Dirigir un país no tiene por qué diferir esencialmente de lo que puede suceder en una organización. Las organizaciones se desajustan, pero para ello disponen de arreglos internos que permiten su adecuada gobernación. No obstante es muy común en países de la región que los jefes del Estado quieran parecer omnipresentes (y omnipotentes) y asuman un riesgoso ejercicio de micro-gerencia que tiene validez apenas en organizaciones pequeñas e incipientes.

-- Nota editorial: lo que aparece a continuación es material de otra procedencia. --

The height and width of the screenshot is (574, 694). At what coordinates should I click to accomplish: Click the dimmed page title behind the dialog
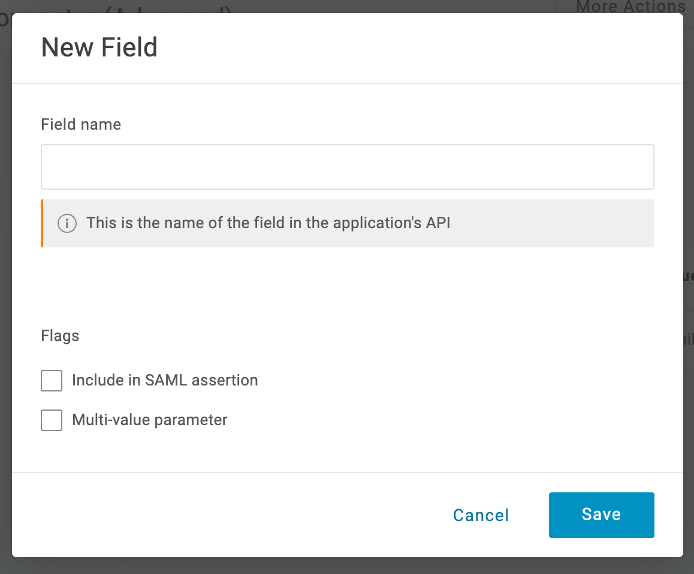120,8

El gobernante que maneja todo desde su criterio, sin una capacidad de delegación, supone un problema para la eficiencia de las instituciones estatales -sobre el carácter micro-gerencial, salvo unas pocas excepciones, reposa el espíritu autócrata muchas veces asociado al despotismo-; no obstante, el ejemplo dado por el Gobierno de Chile apunta a otro sentido: la subsidiariedad, el principio que propone que hay que repartir las competencias para la ordenación de los grupos sociales, demostró que quien mejor dirige es quien sabe delegar adecuadamente.

¿Qué hubiera hecho Chile si, por ejemplo, el asunto de los mineros se politiza y la técnica desplegada es desplazada por el apetito voraz de los políticos de figuración mediática?, posiblemente la muestra hubiera sido un Gobierno incapaz de traer a salvo a los 33 mineros atrapados varios metros bajo tierra y sus probabilidades de volver con vida se hubieran diluido con los días. Pero el ejemplo queda manifiesto: quien mejor gobierna, mejor delega, y ese principio fundamental del gobierno de las organizaciones nunca falla.

Y no se trata de delegar sin reparar en los riesgos que naturalmente implica hacerlo. Delegar de una forma inadecuada es tan detestable como pretender abarcar todas las funciones, hasta obtener unos rendimientos claramente decrecientes. Si el objetivo del gobierno de una organización es la centralización de unos óptimos (decisiones de trascendencia general), los costos no pueden por qué ser un problema mayúsculo: los costos de un gobierno ineficiente pueden ser elevados sólo en un caso de ausencia de arreglos internos sólidos.

Piñera demostró que en la gestión pública es posible replicar conductas propias del entorno privado empresarial, ¿por qué lo público debe ser negligente, manejado con desgreño y debe asumir costos a menudo ridículamente altos?, realmente no hay motivo, más cuando es el sector público uno de los mayores proveedores de servicios. El rescate de los mineros en el norte de Chile supuso una reflexión: es posible hacer una política que garantice los resultados esperados. El buen gobierno, por lo visto, no es sólo una práctica propia de las grandes corporaciones. Al menos no en Chile.